Um sítio de leilões pela internet em Portugal recentemente leiloou as duas fotografias que se seguem. Chamou-me a atenção a breve referência, feita nas anotações, a Moçambique.
No último quartel do Século XIX, a Cherim fazia parte, juntamente com a Maravalt, da chamada Esquadrilha do Zambeze, encarregada de fazer algum policiamento português naquele rio e promover o que se chamavam “acções de soberania”, sendo que a soberania portuguesa, quer sobre a navegação do rio, quer sobre os territórios por onde passava, não estava mínimamente assegurada, nem era ainda reconhecida internacionalmente (para ser mais específico: reconhecida pelas restantes potências europeias com interesses semelhantes, de que destacava o Reino Unido, desde que o Dr. Livingstone publicara o seu livro essencialmente a dizer que aquilo era bom era para o Império Britânico).

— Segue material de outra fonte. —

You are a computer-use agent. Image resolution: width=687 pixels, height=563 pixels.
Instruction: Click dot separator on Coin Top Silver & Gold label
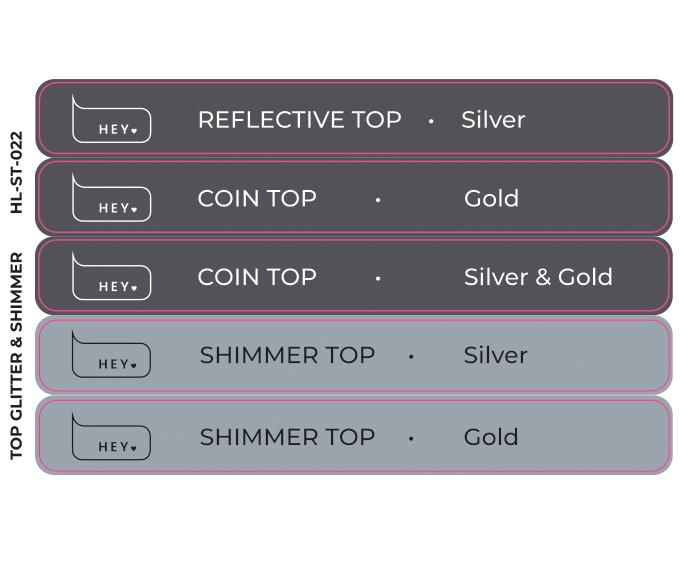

Ou seja, quando o punhado de portugueses no Zambeze não estavam aos tiros com os nativos, estavam aos tiros com os britânicos.
A Cherim foi, juntamente com a Cuama, adquirida em 1889 por Portugal na Inglaterra para servir a Real Marinha de Guerra Portuguesa nos rios de Moçambique e ambas serviram naquele território entre 1889 e 1903. Trata-se de um navio de uma roda propulsora movida a vapor, que deslocava 34 toneladas. Montava dois canhões-revólveres e duas metralhadoras.
Um breve e interessante texto de Francisco Gomes de Amorim, referente a João Azevedo Coutinho, uma das figuras incontornáveis nos anais da Marinha portuguesa e instrumental na formação do Moçambique colonial, refere assim o início da saga do então jovem João Coutinho no Norte do que é hoje aquele país – mencionando a Cherim:
Ainda não era oficial e já andava pela África, fazendo levantamentos no rio Muíte, defronte da ilha de Moçambique. Comandou, como guarda-marinha, naquela colónia, os iates de vela “Luzio” e “Tungue”, e depois as canhoneiras “Maravalt e “Cherim”, o vapor “Auxiliar”, e mais tarde a “Liberal” e o transporte “Salvador Correia”.
Em 1885 combateu o régulo Sangage, que avassalou. Contava, então, vinte anos. Continuou a sua acção no Moguinquale e no Infusse.
Comandou a “Cherim” quando Serpa Pinto chegou à África com a sua missão encarregada de operar pelo lado do Zambeze, Chire e Ruo, nas vésperas do ultimato. O fim da expedição consistia em manter o domínio português naquelas regiões onde os ingleses iam captando alguns régulos e entre eles o de Macololos.
Em 1889 foi encarregado de reduzir aqueles povos à obediência, em Chilomo, onde o gentio se entrincheirara. A tripulação da “Cherim” compunha-se de dez brancos e trinta e quatro negros, que chegaram para vencer os rebeldes. O moço comandante viu o seu chapéu varado pelas balas. Admirados pela vitória, os indígenas espalharam a sua fama e passou a ser conhecido por Musungo Icuro ou M’Pezene. Tomou a seguir as terras de Massea e Katunga; aprisionando o filho do soba e logo o régulo Gambi, estendeu o domínio português do Ruo ao Milange.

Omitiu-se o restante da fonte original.